Sarah Baines

Sarah Baines

Sarah Baines, Canada

Sarah Baines is a Master’s candidate in the School of Environment and Sustainability at the University of Saskatchewan in Canada. With a background in physical geography, Sarah spent over ten years working with co-management boards, Indigenous governments, and the mining industry on the assessment and regulation of natural resource development projects in Canada’s north. This experience, which included living in a remote Indigenous community for a year, revealed the importance of using diverse knowledges in meaningful ways in environmental management decision processes. While this idea is easy to write on paper, it can be very hard to do in practice, and so Sarah returned to school to explore this idea in greater depth. Combining a natural science background, practical experience and developing social science skills, she is enjoying being embedded within a transdisciplinary research program.

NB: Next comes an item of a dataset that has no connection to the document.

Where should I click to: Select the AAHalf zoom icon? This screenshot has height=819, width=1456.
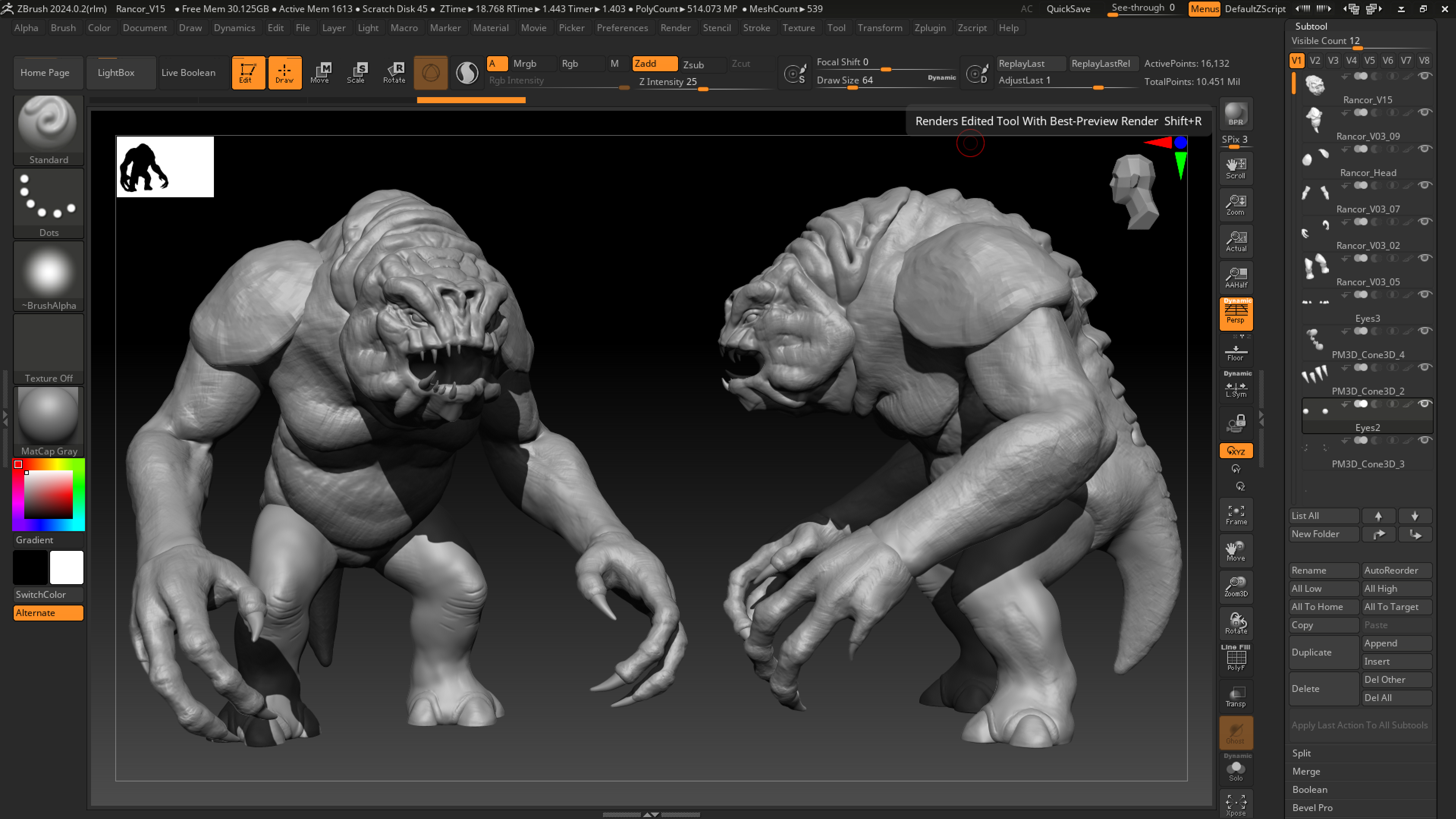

Presentation Title: Indigenous Flows in the Lower Athabasca River, Canada:  A bridging dialogue to meaningfully impact water policy innovation

As scientific management of water resources is replaced by more democratic governance processes, water managers and Indigenous peoples increasingly engage each other to negotiate water policy solutions that mutually satisfy their needs.  To satisfy Indigenous values and interests, water managers sometimes seek ways to quantitatively express Indigenous water flow needs, but few examples of quantified Indigenous flows are documented in the literature.  Even less understood are the factors influencing water managers’ decisions about these quantified Indigenous flows.  This presentation explores the openings and barriers to the adoption of a quantified Indigenous flow in water policy using a case study from the lower Athabasca River region of Alberta, Canada.  The lower Athabasca River region is within the traditional territory of the Mikisew Cree and Athabasca Chipewyan First Nations who combined western science with traditional knowledge to quantify the river flow necessary to support navigation of the river in exercise of their treaty rights.  This quantified flow was proposed by the First Nations as a water withdrawal limit for oil sands mining, but instead was used by water managers to develop an alternative policy solution to protect navigation.  Combining the Indigenous concept of ethical space with policy innovation implementation theory, the factors that influenced this decision are described.  The factors that emerged include different conceptualizations of the meaning of zero, the role of health and multi-generational thinking in water quantity management, water rights paradigms, and questions of procedural fairness in a collaborative governance setting.  By specifying influential factors in decision-making, practical insights that can be discussed at an operational level are offered to help meaningfully advance Indigenous interests in water flow policy.